Intervention 3 |with JOKERS


STEP 1 —— Participating Jokers

10 Jokers were invited from top art organisations in different regions of China, representing different age groups. The final substantive interview was with 4

1. Liu Yan, Master, Lecturer. Graduated from the Dance Department of the Conservatory of Music of South China Normal University, The Hong Kong Academy for Performing Arts, Member of the China Education Association, Member of Guangdong Dancers Association.

2. Alina Zhantieva, graduated from the Moscow State Academy of Classical Ballet in 2005, where she furthered her studies in classical ballet technique with the Russian Ballet Master M. Korogodsky. L further studied classical ballet technique. Afterwards, she studied Menschova and Balanchin techniques in Zurich, Switzerland, and specialised in modern ballet.

3.Linyue (Click to view profile)
Graduated from the attached middle school of Beijing Dance Academy, she studied at Vaganova Ballet Academy and American ROCK Ballet School. She graduated from the Royal Conservatoire of Scotland with a degree in ballet and is currently studying for a Masters in Ballet at Roehampton.

4.Yan Jia. Master’s Degree in Athletic Training, teaching Pilates since 2006 until now. 2017 employed at Beijing Dance Academy Affiliated High School until now.
She is a certified instructor of MERRITHEW Total Barre️ in Canada;
GYROTONIC️ Exercise System Certified Instructor, USA;
McEntire Pilates️ registered coach; BalancedBody️ COREALIGN certified coach; IMAA Ballates Barre certified coach;
The Centre️ certified coach; Scolio-Pilates️ certified coach.

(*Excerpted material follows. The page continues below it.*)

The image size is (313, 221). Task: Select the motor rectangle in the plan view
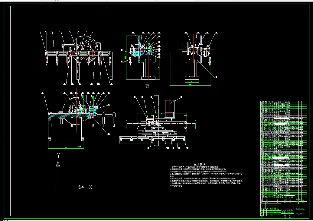pos(170,109)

STEP 2 —— Preparation of interview questions

I will remain neutral throughout the interview process. Consider myself as someone who has never stepped into the dance scene before and ask them for advice with a blank slate. The purpose is to make them feel less hostile and attacked, so that they can easily say all their thoughts. This makes it easier for me to gather the Jokers’ truest thoughts.

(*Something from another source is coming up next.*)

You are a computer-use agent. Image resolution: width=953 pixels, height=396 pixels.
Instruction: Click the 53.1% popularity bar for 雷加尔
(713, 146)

Step 3 ——Joker Interview Transcript

Alina Zhantieva, graduated from the Moscow State Academy of Classical Ballet in 2005

Alina has been teaching ballet in China since 2008 and is familiar with both the requirements of the Russian school of ballet and the current state of Chinese ballet.

She believes that the Chinese ballet body requirements are completely inherited from the Russian (former Soviet Union), but are even stricter in terms of leg length. She herself said in the interview that the ballet body standard is completely without scientific basis, so it should not be too strict. But it seems that the Chinese ballet industry strictly adheres to such body standards.

She does not accept that ballet dancers are not slender, and believes that ballet dancers should have the traditional image of a ballet dancer, not only because of the pas de deux and the pointe technique, but also because it is closer to the image of the slender, soft, elegant and graceful woman in the classic ballet.

She doesn’t think that science is helpful in ballet/art, and believes that as a dancer you should start recognising from your student days that the identity of a dancer brings you differently, that you need to learn to adjust your diet, stay in shape and regulate your stress on your own, and that the aim of a dancer is to get as close to the image as possible.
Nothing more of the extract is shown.